ABOUT THIS EXERCISE
Needed from the data below: all lines that contain the word "agent".

PROVIDED RECORDS
[Start of Attachment]
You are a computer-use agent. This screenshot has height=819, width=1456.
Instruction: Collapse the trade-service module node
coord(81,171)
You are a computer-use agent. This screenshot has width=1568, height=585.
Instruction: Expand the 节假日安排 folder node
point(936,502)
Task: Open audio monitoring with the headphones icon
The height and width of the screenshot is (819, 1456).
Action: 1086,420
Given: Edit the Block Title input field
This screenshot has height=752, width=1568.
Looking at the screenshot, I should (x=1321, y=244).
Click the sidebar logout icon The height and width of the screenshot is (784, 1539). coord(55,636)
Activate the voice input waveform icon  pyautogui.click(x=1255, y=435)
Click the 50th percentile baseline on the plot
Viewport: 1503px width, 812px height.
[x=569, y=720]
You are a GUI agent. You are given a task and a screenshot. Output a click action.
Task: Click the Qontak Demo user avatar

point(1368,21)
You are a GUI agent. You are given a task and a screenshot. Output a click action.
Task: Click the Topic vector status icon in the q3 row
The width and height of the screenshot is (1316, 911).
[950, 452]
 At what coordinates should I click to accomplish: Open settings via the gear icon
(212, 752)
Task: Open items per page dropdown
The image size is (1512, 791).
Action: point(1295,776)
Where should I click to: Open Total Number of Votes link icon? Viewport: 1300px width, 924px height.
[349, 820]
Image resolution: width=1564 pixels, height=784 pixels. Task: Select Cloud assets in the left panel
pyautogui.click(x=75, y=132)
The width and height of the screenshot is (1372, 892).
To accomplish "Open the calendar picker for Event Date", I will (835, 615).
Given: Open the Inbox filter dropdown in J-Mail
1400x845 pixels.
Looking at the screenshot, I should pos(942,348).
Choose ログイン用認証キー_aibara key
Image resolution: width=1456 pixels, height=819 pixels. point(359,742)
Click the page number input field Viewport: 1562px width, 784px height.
[End of Attachment]
RESULT FOR THIS TASK
You are a computer-use agent. This screenshot has height=819, width=1456.
You are a computer-use agent. This screenshot has width=1568, height=585.
You are a GUI agent. You are given a task and a screenshot. Output a click action.
You are a GUI agent. You are given a task and a screenshot. Output a click action.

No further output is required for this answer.